與制造業相比,服務業更加依賴于本地市場,大城市集聚了生產性服務密集型的制造業,這些制造業由于后向關聯產生了對生產性服務業的需求,所以大城市發展高端服務業,有利于改善結構的不平衡。
對于高效率的服務業,如高級生產性服務業依賴于高素質人才,會受到人才歸類效應的影響。而高素質人才往往積聚在核心城市,此類服務業如果偏離核心城市,需要付出很大代價,才能吸引知識密集型的人力資本要素。
因而,中小城市往往缺乏發展高端服務業的外部基礎條件,服務業占比過高可能導致產業結構與需求結構不平衡,資源和要素過度集中于低效率的服務業,資源配置扭曲,反而會降低中小城市的經濟效率。
一個典型事實是,我國城市市轄區三次產業占總體國民經濟比重由2003年的4.5%、51.6%和43.9%轉變為2015年的2.9%、43.8%和53. 3%,也即產業結構不斷高級化,但反映經濟增長質量的全要素生產率及其對潛在經濟增長的貢獻率卻呈下降趨勢。
產業發展與城市化發展相互依存,城市產業結構應與城市功能相匹配,因此,對于發展水平、規模各異的城市,其產業結構的調整路徑也應有所區別。
欠發達地區應有序推動人口和產業的聚集,擴大作為地區增長中心的地級城市規模,積極從發達城市承接制造業,吸收滯留在低端服務業的額外勞動力,增強制造業與生產形服務業的關聯效應。
通過選擇與城市資源稟賦特征、市場需求結構及城市化階段相匹配的產業發展次序,中小城市應立足自身比較優勢,推進制造業集聚和特色產業的專業化發展,才能吸引高效率服務業的集聚,避免過度追求產業結構高級化而導致的產業結構不合理。

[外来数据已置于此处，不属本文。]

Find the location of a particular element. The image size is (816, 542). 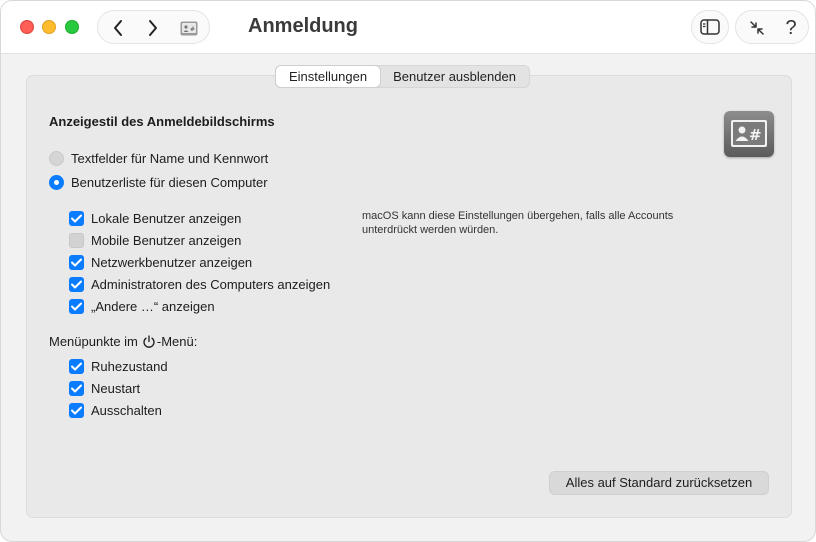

而經濟發達的大城市,特別是北京、上海等國家中心城市,應著力提升“中國服務”的競爭力,培育對生產性服務有更多需求的高附加值產業,加快發展現代服務業,重點發展知識密集型的高端服務業,并通過擴散效應輻射帶動周邊城市群中小城市制造業的轉型升級。增強城市群或都市圈內產業間的關聯度及互補性,形成城市間產業發展的合理梯度與協作網絡,最終構建服務業與工業融合共生、效率導向的城市現代產業體系。
參考資料:
中國政府網:http://www.gov.cn/xinwen/2021-05/25/content_5611278.htm
中國政府網:http://www.gov.cn/xinwen/2019-11/20/content_5453869.htm
漢哲管理咨詢:《服務業:中國經濟升騰的力量》
衛平,余奕杉.產業結構變遷對城市經濟效率的影響———以中國285個城市為例[J].城市問題,2018(11):4-11
柯善咨, 趙曜. 產業結構,城市規模與中國城市生產率[J]. 經濟研究, 2014, 049(004):76-88.